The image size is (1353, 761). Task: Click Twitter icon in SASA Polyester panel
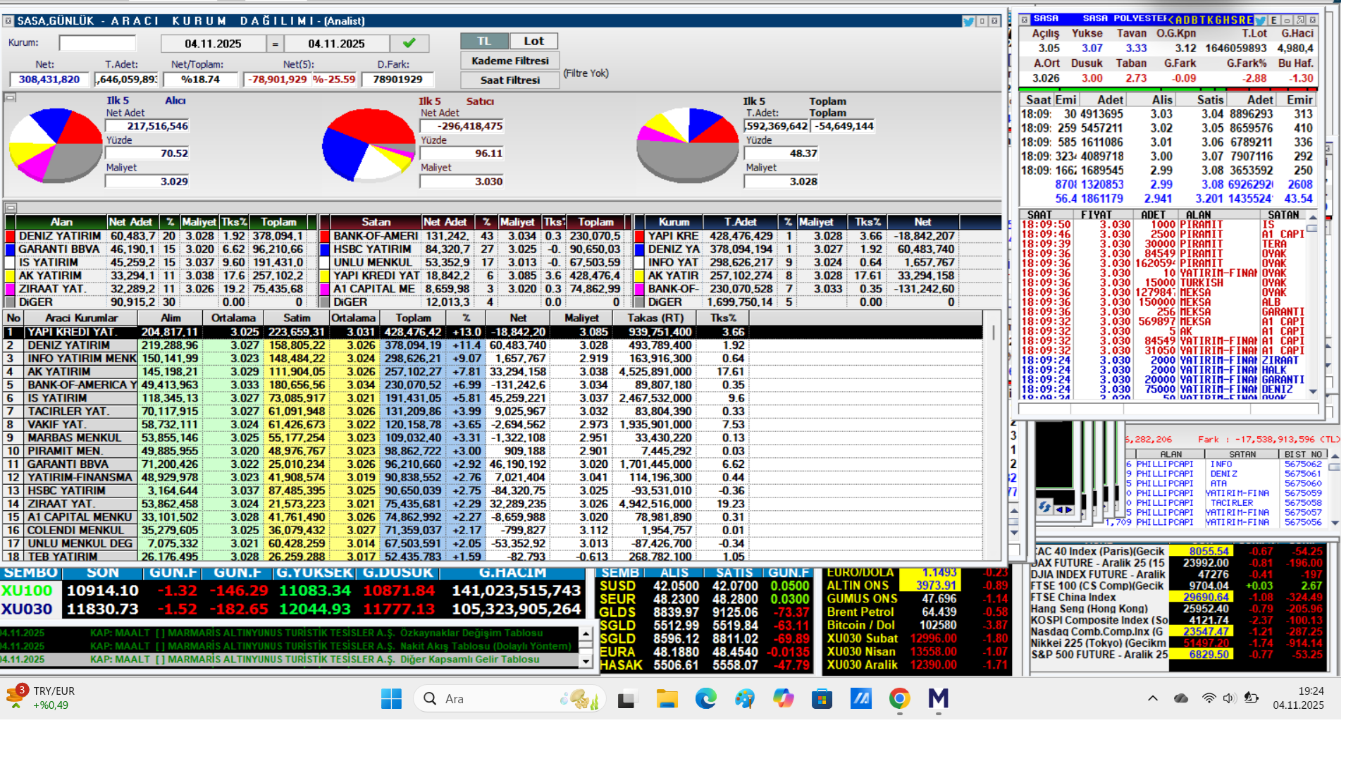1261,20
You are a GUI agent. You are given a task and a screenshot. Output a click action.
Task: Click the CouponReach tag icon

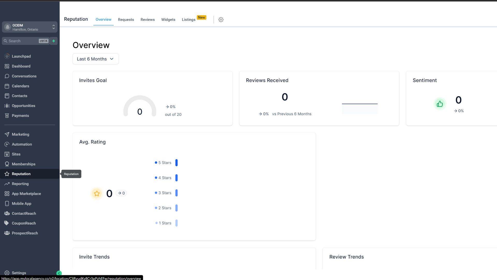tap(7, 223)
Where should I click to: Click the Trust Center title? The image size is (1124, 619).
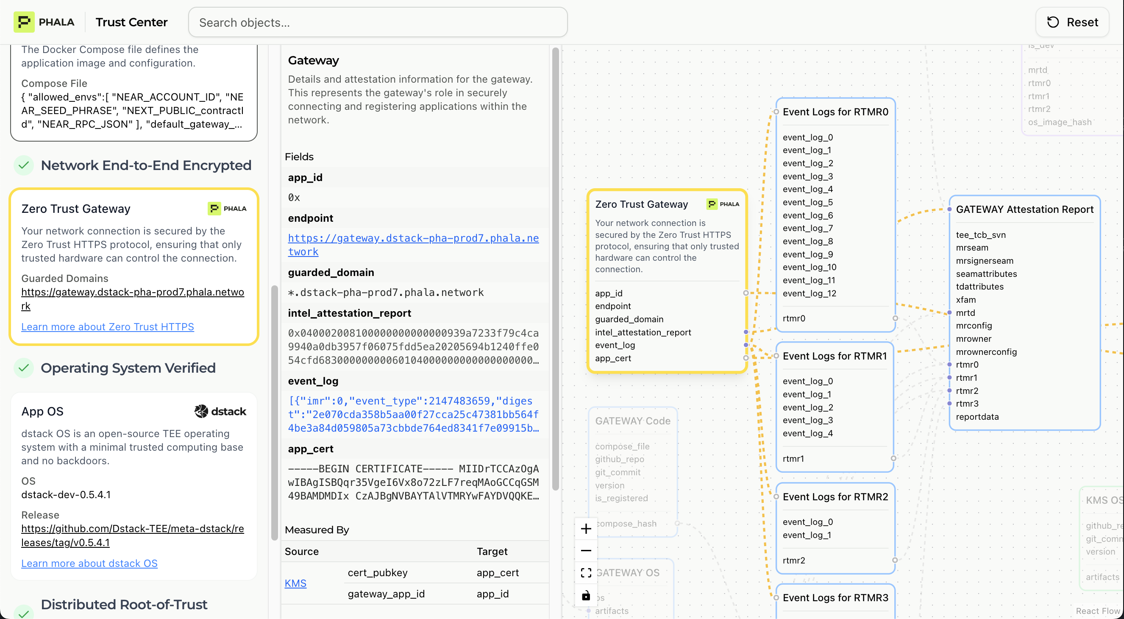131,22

########

## EXERCISE REQUIREMENTS
All records are to be reproduced exactly; the pictures are to be omitted.

## TASK SOLUTION
The image size is (1353, 761). Task: Click Twitter icon in SASA Polyester panel
1261,20
You are a GUI agent. You are given a task and a screenshot. Output a click action.
Task: Click the CouponReach tag icon

tap(7, 223)
Where should I click to: Click the Trust Center title? The image size is (1124, 619).
131,22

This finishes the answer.